> [Instructions to follow]:
From the text below on the 1993 Jack in the Box E. coli outbreak, list every state in which the restaurants involved in the outbreak were located.

> [Text for analysis]:

-=-=-=-=-

1993 Jack in the Box E. coli outbreak


The 1993 Jack in the Box E. coli outbreak occurred when the bacterium killed four children and infected 732 people across four states. The outbreak involved 73 Jack in the Box restaurants in California, Idaho, Washington, and Nevada, and has been described as "far and away the most infamous food poison outbreak in contemporary history." The majority of the victims were under 10 years old. Four children died and 178 other victims were left with permanent injury including kidney and brain damage.
On February 10, 1993, newly inaugurated President Bill Clinton participated in a televised town meeting program from the studios of WXYZ-TV in Detroit, Michigan. He fielded questions from the studio audience as well as studio audiences in Miami, Florida, and Seattle, Washington and responded to questions from the parents of Riley Detwiler – the fourth and final child to die in the E. coli outbreak. The wide media coverage and scale of the outbreak were responsible for "bringing the exotic-sounding bacterium out of the lab and into the public consciousness" but it was not the first E. coli O157:H7 outbreak resulting from undercooked patties. The bacterium had previously been identified in an outbreak of food poisoning in 1982, and before the Jack in the Box incident there had been 22 documented outbreaks in the United States resulting in 35 deaths.

Legacy

Sen. Richard Durbin, addressing a congressional hearing on food safety in 2006, described the outbreak as "a pivotal moment in the history of the beef industry." James Reagan, vice president of Research and Knowledge Management at the National Cattlemen's Beef Association, said that the outbreak was "significant to the industry" and "the initiative that moved us further down the road and still drives us today." David Acheson, a former U.S. Food and Drug Administration Associate Commissioner for Foods, recently told Retro Report that "Jack in the Box was a wakeup call to many, including the regulators. You go in for a hamburger with the kids and you could die. It changed consumers' perceptions and it absolutely changed the behaviors of the industry."

-=-=-=-=-

[Dataset entries]
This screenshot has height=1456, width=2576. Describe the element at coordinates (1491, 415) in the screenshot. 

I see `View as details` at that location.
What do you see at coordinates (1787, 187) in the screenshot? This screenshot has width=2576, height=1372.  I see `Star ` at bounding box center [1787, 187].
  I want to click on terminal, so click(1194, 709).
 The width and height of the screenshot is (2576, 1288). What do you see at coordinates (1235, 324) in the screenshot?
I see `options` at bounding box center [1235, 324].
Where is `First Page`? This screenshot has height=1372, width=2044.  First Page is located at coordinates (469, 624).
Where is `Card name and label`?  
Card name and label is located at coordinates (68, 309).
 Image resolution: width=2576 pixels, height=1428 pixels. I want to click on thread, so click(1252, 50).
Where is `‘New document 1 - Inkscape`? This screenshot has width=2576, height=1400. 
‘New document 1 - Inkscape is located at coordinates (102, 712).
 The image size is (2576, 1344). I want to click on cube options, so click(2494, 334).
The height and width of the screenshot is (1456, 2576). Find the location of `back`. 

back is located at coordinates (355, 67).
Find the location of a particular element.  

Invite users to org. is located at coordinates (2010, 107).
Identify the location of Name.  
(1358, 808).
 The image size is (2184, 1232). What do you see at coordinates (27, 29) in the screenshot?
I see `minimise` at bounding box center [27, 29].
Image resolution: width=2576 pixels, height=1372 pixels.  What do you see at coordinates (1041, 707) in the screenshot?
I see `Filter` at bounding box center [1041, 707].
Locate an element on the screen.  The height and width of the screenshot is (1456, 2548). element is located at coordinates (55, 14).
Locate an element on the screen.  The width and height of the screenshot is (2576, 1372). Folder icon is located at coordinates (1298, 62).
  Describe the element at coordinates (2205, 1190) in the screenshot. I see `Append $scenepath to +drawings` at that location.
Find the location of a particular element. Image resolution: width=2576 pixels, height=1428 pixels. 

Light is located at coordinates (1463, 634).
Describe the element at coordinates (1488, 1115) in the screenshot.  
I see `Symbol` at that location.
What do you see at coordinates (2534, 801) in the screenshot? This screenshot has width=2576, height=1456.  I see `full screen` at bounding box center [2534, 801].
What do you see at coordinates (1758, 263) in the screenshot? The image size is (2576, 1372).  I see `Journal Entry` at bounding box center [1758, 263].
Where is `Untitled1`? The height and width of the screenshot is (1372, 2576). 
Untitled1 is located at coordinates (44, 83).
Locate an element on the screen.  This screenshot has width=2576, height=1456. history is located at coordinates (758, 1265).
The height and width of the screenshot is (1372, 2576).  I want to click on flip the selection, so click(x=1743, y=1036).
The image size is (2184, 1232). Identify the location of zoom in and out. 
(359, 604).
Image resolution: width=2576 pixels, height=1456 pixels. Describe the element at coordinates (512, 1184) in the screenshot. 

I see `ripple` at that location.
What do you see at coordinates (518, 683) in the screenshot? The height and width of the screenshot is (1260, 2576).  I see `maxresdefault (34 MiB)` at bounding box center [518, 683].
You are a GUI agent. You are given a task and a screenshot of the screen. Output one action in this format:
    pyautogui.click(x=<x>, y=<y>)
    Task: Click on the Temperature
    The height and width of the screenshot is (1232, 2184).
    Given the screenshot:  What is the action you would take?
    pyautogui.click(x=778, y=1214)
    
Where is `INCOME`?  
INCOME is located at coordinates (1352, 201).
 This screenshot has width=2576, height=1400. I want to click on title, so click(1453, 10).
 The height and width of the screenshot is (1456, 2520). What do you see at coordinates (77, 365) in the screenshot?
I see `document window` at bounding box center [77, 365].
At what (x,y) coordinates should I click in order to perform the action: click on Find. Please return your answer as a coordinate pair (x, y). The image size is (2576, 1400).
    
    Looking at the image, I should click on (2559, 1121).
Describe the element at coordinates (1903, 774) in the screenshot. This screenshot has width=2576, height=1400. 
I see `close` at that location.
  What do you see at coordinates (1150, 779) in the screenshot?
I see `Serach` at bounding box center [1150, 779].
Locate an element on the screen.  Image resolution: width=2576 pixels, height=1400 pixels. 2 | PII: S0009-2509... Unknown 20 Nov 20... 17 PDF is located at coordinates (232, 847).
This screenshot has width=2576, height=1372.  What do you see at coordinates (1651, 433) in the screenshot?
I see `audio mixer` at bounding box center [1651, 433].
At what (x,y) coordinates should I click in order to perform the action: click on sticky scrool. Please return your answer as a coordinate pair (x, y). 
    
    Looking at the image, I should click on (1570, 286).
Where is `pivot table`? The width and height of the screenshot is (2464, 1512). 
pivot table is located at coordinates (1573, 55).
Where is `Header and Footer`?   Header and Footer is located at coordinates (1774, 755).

-=-=-=-=-

> [Task solution]:
California, Idaho, Washington, Nevada